One of my closest friends at the time went on in life to become a major national figure in the Women’s movement, and at the time, was one of my favourite “long talk” friends. It was in conversation with her over a few years that the practical steps I took came to be. And with her help I was able to take a feeling of personal injustice and turn it into a code of living.
I knew what I wanted in a partner. A woman with an incredibly strong sense of self. A woman who had no shame. A woman who was strong to the core, deeply comfortable in her own skin, with no axes to grind. A woman who was feminine and not interested in hiding it. A woman who had wings to fly and was willing and able to use them.
And my greatest fear? That she might lose that. What if I had just enough of my father in me to undermine her? What if society conspired to crush her spirit as it does to so many women?
So, I decided that half of everything I made was going to go to her. Not a join account, but half of everything for her to do what she wished with. Throughout, she kept her own earnings. After, we might take each other out as things fancied us, and I paid for the main household bills, and then, after the children came, she paid for most of their upkeep. This didn’t mean that there was no discussion of money, there was. But when she stopped working because we had children, it was important to me that she continue to have financial freedom.
When we bought a home we put it in her name for the children. I had total faith that she would not leave me, and though at times I felt a little financially exposed, I also felt that this was a good motivator for me to behave in a most loving manner, and not fully trusting my own background, this was a good thing. Worst case, the kids would get things eventually, and anyway, if we were going to ever get divorced, it was 99% likely to have been my fault, so whatever pain I suffered should reflect that. In other words, I didn’t want her to be put through what my father put my mother through. Oedipus Complex on overdrive. And having lived those values, I am now in a place where my wife tells me what to do with my money, and she does what she wishes with hers, and in truth, I don’t care, even if I pay for everything, because we are one. I’ve been living a Findom life ever since I got married!

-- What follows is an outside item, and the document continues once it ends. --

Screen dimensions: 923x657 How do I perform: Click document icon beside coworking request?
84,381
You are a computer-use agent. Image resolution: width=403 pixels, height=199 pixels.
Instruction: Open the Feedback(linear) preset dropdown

I made a commitment when I married her…to have and to hold…in sickness and in health…I’m never going to let go, and I will continually create the conditions that require me to earn my wife’s love every gosh darned day.
There is nothing more important to me than commitment. You make it, you live it. Fulfilling a commitment, even when it is hard, especially when it is hard, is the essence of love. Being committed to my wife drives why she is the only person I would lay my life down for. I made a forever commitment to her, and I look forward to growing old with her, and being her best friend until my last breath is gone. And the money/budget thing? I won’t be the one to stand in my wife’s way. I need her to be the most powerful she can be because being married to an incredible woman is a big part of who I am. Her love means so much more to me knowing that she is with me because she wants to be, and knowing that if she didn’t want to be, if she was unhappy, she could just fly away.
Securing her financial freedom for her is a big part of that.